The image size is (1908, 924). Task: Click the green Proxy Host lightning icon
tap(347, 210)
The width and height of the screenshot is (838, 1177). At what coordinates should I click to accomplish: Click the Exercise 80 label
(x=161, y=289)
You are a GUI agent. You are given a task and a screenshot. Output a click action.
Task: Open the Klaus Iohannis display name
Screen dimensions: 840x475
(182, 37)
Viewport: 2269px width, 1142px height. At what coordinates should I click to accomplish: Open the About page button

|---|

§ **Written problem**:
Resize the data from the line with "The width and" up to and including the last line of the data, and write all of those lines out again, requests included. Multiply every coordinate in the answers by 1.5 and round to whole numbers, with halves rounded up. Leave every other number unchanged.

§ **Solution to the problem**:
The width and height of the screenshot is (838, 1177). At what coordinates should I click to accomplish: Click the Exercise 80 label
(x=242, y=434)
You are a GUI agent. You are given a task and a screenshot. Output a click action.
Task: Open the Klaus Iohannis display name
Screen dimensions: 840x475
(273, 56)
Viewport: 2269px width, 1142px height. At what coordinates should I click to accomplish: Open the About page button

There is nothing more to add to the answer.